Dissertation/Thesis Abstract

Investigating raters' development of rating ability on a second language speaking assessment
by Kim, Hyun Jung, Ed.D., Teachers College, Columbia University, 2011, 279; 3448033
Abstract (Summary)

The purpose of the study was to investigate the extent to which raters coming from diverse backgrounds exhibited different levels of rating ability while scoring speaking performances. The study also aimed to examine how raters with different backgrounds could develop their rating ability over time. For this purpose, raters' background characteristics were first explored in regard to (1) experience in rating L2 speaking assessments, (2) TESOL experience, (3) rater training accompanied with rating experience, and (4) relevant coursework completed. Raters were classified into novice, developing, and expert groups accordingly in order to examine the extent to which the three rater groups exhibited different scoring behaviors in each of the three rating sessions, which were separated by a one-month interval. Each rater group's changes in rating patterns were also investigated across the rating sessions.
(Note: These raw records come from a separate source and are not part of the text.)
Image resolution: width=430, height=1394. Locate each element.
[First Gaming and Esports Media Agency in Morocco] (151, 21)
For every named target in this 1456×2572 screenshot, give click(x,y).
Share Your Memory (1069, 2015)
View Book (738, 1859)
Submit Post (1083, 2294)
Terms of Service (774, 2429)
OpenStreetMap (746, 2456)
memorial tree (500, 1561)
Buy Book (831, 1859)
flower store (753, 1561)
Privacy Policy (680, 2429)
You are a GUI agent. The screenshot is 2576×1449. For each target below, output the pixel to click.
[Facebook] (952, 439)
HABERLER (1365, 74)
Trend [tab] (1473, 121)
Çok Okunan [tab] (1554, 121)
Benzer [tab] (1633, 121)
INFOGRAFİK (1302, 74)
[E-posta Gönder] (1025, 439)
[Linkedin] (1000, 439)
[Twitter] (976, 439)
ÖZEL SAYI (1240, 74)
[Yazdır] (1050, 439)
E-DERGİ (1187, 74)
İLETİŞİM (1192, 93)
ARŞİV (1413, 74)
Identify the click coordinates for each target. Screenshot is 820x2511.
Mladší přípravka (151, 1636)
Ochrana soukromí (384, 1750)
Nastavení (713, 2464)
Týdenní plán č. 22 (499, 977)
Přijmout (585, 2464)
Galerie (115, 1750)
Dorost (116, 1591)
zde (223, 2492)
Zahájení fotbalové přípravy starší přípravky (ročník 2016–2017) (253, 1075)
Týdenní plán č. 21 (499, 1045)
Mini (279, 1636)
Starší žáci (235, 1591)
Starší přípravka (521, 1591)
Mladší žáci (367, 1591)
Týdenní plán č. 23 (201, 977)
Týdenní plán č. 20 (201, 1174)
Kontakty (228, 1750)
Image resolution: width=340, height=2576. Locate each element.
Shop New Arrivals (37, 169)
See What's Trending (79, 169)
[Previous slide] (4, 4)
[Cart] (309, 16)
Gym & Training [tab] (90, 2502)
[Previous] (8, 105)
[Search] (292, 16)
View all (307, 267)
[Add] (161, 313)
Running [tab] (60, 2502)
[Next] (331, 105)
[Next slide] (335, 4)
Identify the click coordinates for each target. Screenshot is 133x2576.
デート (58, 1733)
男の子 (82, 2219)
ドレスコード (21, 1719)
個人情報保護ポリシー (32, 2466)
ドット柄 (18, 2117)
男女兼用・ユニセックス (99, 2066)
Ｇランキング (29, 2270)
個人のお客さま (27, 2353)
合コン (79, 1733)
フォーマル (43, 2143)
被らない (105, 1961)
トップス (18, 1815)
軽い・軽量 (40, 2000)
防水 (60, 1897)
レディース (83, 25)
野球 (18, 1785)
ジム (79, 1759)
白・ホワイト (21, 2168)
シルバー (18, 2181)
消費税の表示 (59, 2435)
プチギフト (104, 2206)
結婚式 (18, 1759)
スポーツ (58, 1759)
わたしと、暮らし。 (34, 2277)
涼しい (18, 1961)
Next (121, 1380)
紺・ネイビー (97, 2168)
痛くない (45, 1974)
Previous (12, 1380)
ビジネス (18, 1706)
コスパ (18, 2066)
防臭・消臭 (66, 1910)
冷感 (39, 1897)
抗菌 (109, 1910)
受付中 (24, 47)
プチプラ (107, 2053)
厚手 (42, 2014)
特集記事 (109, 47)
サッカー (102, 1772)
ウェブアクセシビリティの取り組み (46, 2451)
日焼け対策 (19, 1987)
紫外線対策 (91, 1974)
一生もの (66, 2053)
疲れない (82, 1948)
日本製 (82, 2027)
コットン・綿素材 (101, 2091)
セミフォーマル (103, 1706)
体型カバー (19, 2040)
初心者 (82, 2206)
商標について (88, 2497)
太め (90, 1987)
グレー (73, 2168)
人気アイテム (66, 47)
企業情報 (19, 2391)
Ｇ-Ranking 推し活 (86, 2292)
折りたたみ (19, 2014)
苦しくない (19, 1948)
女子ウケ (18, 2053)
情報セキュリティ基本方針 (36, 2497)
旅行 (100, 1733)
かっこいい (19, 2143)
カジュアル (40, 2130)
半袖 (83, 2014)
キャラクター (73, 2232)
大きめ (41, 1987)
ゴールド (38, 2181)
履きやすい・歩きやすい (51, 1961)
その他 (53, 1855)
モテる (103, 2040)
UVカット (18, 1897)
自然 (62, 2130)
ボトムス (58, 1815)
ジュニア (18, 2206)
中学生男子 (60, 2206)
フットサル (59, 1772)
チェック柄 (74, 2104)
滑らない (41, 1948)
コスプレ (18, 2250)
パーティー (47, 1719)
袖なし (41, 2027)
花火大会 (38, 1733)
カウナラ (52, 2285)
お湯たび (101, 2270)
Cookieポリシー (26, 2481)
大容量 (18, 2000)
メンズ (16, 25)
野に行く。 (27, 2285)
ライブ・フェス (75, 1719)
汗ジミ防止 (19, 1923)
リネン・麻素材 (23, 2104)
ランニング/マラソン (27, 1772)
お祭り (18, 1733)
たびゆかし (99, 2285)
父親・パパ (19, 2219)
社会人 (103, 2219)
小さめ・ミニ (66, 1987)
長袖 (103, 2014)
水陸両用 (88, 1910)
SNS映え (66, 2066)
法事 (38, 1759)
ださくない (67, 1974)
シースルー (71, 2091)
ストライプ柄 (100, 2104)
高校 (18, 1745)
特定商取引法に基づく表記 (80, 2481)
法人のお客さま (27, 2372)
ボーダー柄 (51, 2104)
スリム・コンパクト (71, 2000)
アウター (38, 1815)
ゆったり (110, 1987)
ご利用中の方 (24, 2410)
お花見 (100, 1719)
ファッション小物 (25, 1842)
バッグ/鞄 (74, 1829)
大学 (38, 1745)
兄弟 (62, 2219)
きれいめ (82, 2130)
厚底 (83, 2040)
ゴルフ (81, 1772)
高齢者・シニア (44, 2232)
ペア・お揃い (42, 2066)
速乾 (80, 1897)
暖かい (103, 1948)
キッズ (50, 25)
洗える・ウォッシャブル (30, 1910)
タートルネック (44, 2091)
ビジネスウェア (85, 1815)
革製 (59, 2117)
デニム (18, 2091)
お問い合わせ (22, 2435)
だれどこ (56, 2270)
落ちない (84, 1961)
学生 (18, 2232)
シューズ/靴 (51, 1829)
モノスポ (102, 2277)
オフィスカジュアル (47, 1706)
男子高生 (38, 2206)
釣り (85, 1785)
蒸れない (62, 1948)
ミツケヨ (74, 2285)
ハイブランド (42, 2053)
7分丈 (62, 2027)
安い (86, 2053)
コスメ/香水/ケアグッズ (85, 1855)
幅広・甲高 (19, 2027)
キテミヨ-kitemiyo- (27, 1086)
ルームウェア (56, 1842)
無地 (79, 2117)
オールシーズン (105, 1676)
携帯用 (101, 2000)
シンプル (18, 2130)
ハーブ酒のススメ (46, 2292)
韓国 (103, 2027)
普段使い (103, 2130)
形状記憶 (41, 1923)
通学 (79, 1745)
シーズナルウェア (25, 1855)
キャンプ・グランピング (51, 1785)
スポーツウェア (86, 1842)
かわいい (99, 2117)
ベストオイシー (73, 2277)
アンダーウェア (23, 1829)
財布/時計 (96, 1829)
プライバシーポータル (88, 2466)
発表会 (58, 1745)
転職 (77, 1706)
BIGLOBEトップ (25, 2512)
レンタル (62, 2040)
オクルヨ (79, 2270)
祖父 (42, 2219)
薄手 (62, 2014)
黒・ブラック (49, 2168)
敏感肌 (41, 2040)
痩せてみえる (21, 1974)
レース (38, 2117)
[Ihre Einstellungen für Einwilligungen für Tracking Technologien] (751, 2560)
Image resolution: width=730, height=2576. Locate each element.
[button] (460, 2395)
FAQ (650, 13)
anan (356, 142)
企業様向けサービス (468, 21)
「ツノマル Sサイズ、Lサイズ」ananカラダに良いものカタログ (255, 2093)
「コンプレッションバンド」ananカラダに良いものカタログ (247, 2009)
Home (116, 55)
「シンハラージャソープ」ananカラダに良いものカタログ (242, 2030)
In each of the three rating sessions, the three groups of raters scored a set of pre-recorded speaking responses to five semi-direct placement speaking tasks with an analytic scoring rubric. The raters also recorded how they arrived at certain scoring decisions while rating examinee responses on the first two tasks. Before each rating session the raters were trained, and before the second and third rating sessions they were provided with individual feedback on their previous rating performance.

The three groups of raters' analytic ratings were statistically analyzed in the first phase of the study, focusing on severity, internal consistency, and interaction effects. Statistically, the novice and developing rater groups did not show distinctive rating patterns, especially in regard to interaction effects, while the expert raters displayed the highest rating ability across the three rating sessions. However, in the second phase of the study, in which the raters' verbal reports were qualitatively analyzed focusing on their use of the given scoring criteria, the three groups of raters displayed different rating patterns and developmental paths across the three rating session's. The findings from this study suggest that the different weaknesses that the three rater groups exhibited need to be addressed through individual or group rater training to help raters improve rating ability, and ultimately to minimize rater effects.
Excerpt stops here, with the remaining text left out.